In most theorem and examples I have encountered, the monotonacity of $\alpha$ is unnecessary. So is there any example to demonstrate the importance of that?
Here are some theorem stated in Rudin's book:
Theorem 6.17
Assume $\alpha(x)$ increases monotonically and $\alpha'$ is integrable (with respect to $x$) on $[a,b]$. Let $f$ be a bounded real function on $[a,b]$.

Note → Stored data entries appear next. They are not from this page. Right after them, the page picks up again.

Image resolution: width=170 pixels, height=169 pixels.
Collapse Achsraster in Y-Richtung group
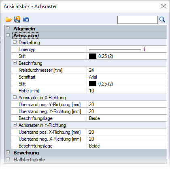[15, 125]
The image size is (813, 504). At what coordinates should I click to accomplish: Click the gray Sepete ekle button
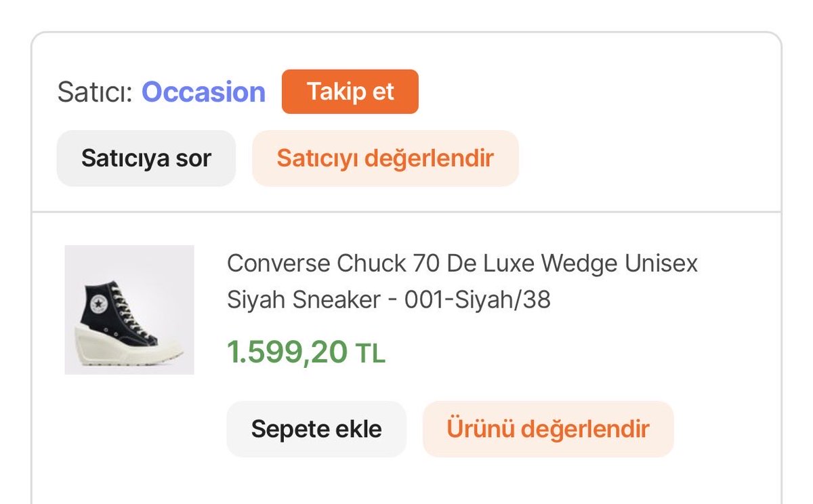(316, 429)
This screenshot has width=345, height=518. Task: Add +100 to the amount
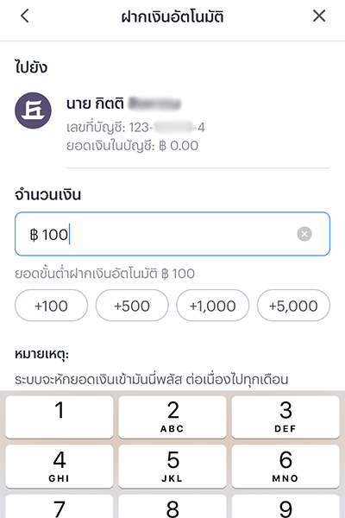[52, 306]
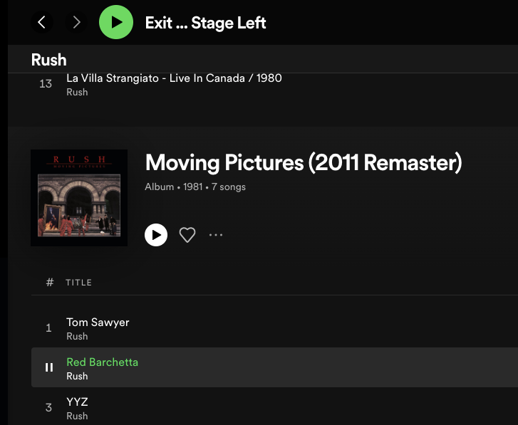Click the Rush heading in the top bar

coord(49,60)
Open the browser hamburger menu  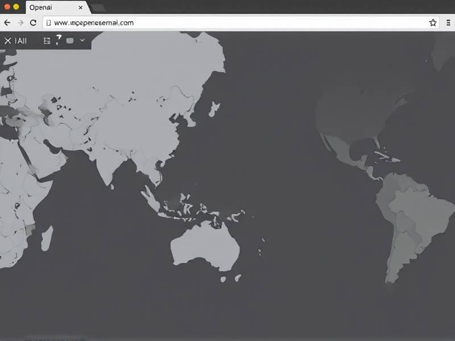pyautogui.click(x=448, y=23)
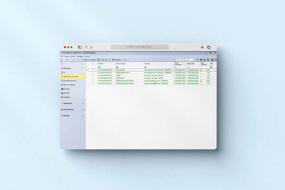Screen dimensions: 285x190
Task: Click the hamburger icon above Nawigacja
Action: tap(62, 64)
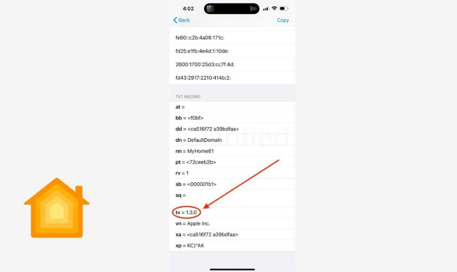Tap the battery indicator icon
The width and height of the screenshot is (457, 272).
(x=284, y=8)
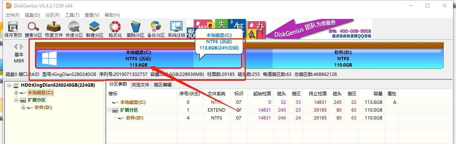Launch the 恢复文件 file recovery tool
The image size is (456, 144).
tap(54, 29)
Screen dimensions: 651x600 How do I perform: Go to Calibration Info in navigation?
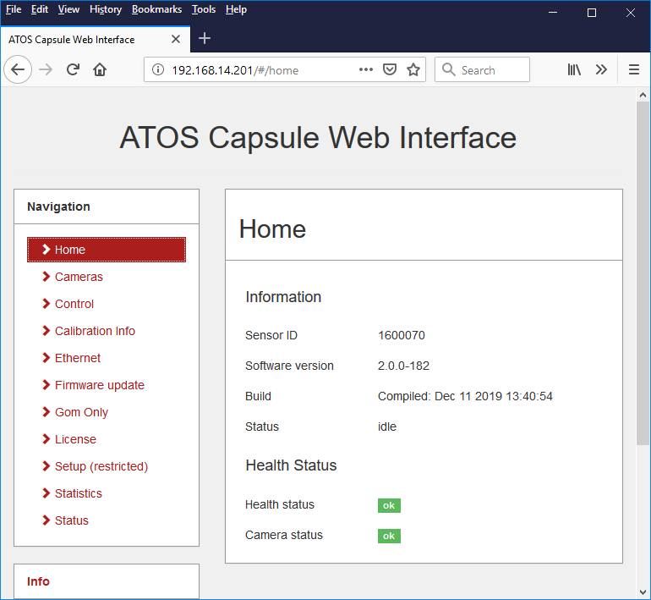95,331
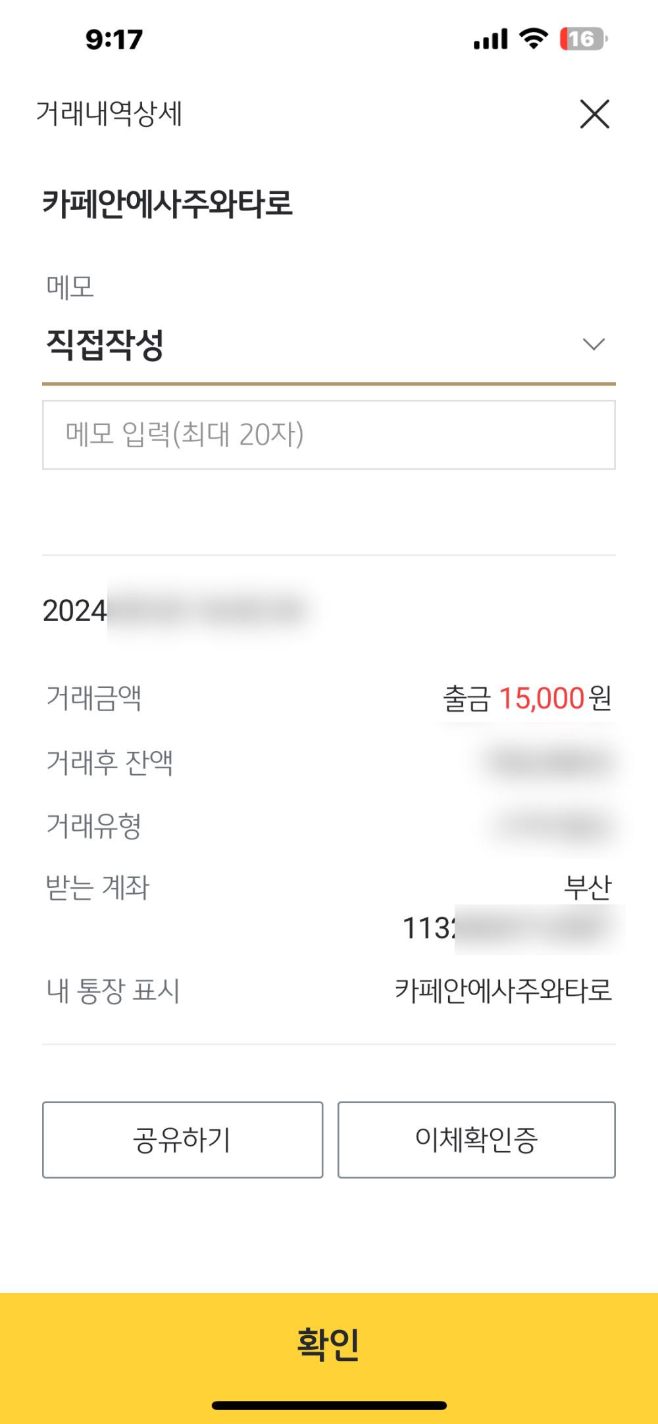Tap the Wi-Fi icon in status bar
This screenshot has width=658, height=1424.
pos(533,39)
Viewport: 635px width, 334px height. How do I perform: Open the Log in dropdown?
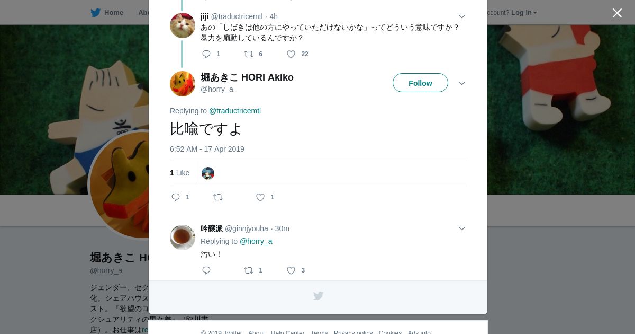524,13
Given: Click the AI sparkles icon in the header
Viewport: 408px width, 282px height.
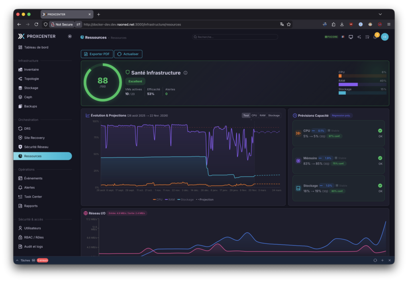Looking at the screenshot, I should 359,37.
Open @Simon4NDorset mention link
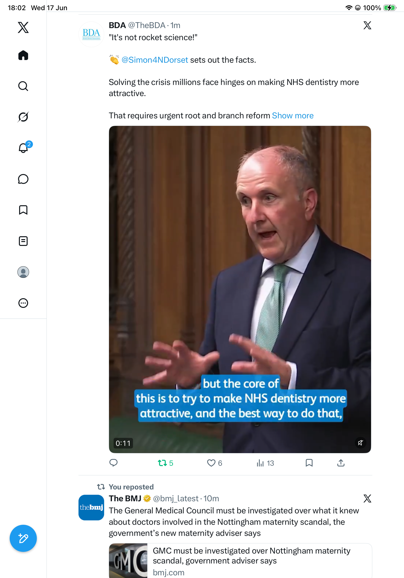Image resolution: width=404 pixels, height=578 pixels. point(155,60)
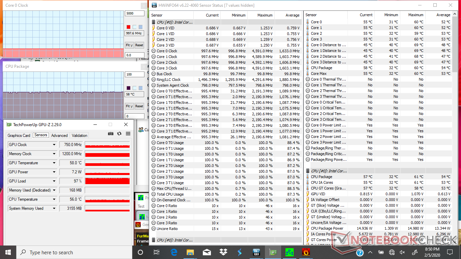Image resolution: width=461 pixels, height=259 pixels.
Task: Open the GPU Temperature sensor dropdown
Action: (x=54, y=163)
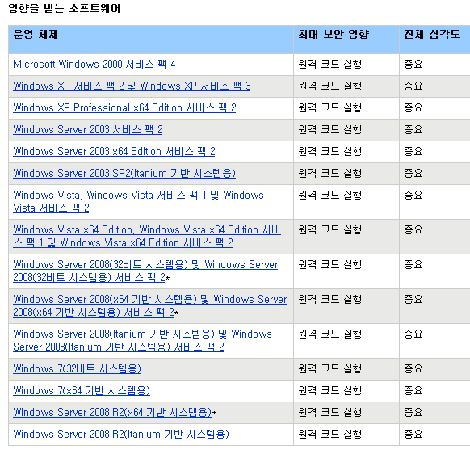
Task: Open Microsoft Windows 2000 서비스 팩 4 link
Action: [x=94, y=64]
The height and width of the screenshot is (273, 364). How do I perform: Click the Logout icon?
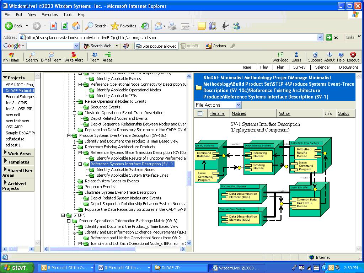353,57
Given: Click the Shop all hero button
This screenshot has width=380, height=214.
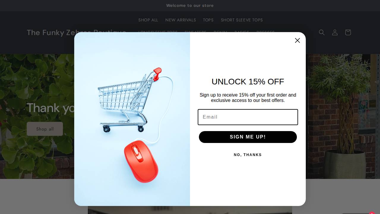Looking at the screenshot, I should (45, 129).

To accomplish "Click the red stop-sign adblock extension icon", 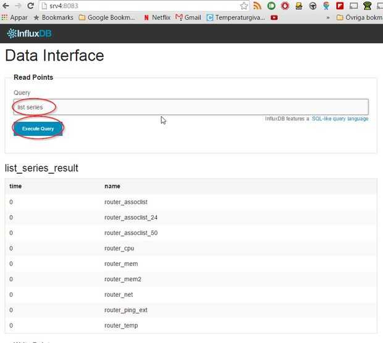I will (285, 6).
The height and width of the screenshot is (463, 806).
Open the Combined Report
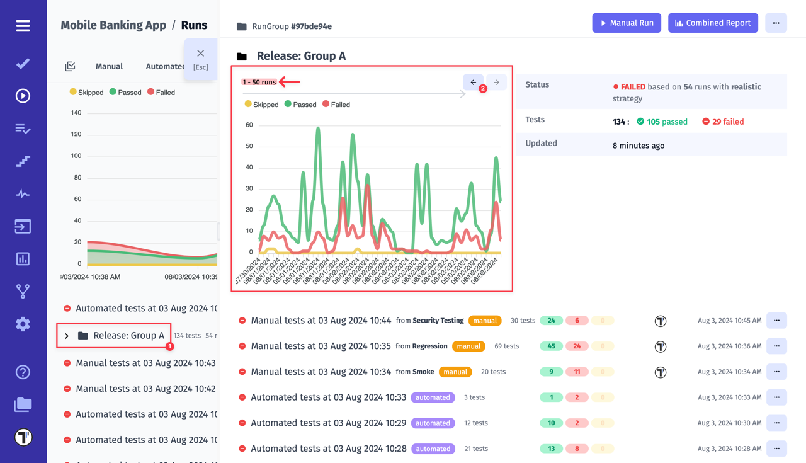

Then $f$ is $\alpha$-integrable (that is, $\int fd\alpha$ exists) if and only if $f\alpha$ is integrable with respect to $x$. In this case: $$\int^b_afd\alpha=\int^b_af\alpha'dx$$
Theorem 6.18
Suppose $\psi$ is a strictly increasing continuous function that maps an interval $[A,B]$ onto $[a,b]$. Suppose $\alpha$ is monotonically increasing on $[a,b]$ and $f$ is $\alpha$-integrable on $[a,b]$. Define $\beta$ and $g$ on $[A,B]$ by
$$\beta(y)=\alpha(\psi(y))$$$$g(y)=f(\psi(y))$$ Then $g$ is $\beta$-integrable and $$\int^B_Agd\beta=\int^b_afd\alpha$$
Best Answer
You're correct that just about all of these theorems, where $\alpha$ is monotone, generalize instantly to functions $\alpha$ that are the difference of two increasing functions. But it's not trivial to look at a crazy function and decide whether it can be written as the difference of two increasing functions. For example, for $j=1,2$ define $$ f_j(x) = \begin{cases}0,&\text{if } x=0, \\ x^j \sin \tfrac1x,&\text{if } x>0.\end{cases} $$ It happens that on the domain $[0,1]$, the function $f_2$ can be written as the difference of two increasing functions, but $f_1$ can't.
The key property of functions of this form is that they are "of bounded variation". This is a somewhat advanced notion, and I'm guessing that this is the reason that Rudin is restricting to a simpler situation for the time being.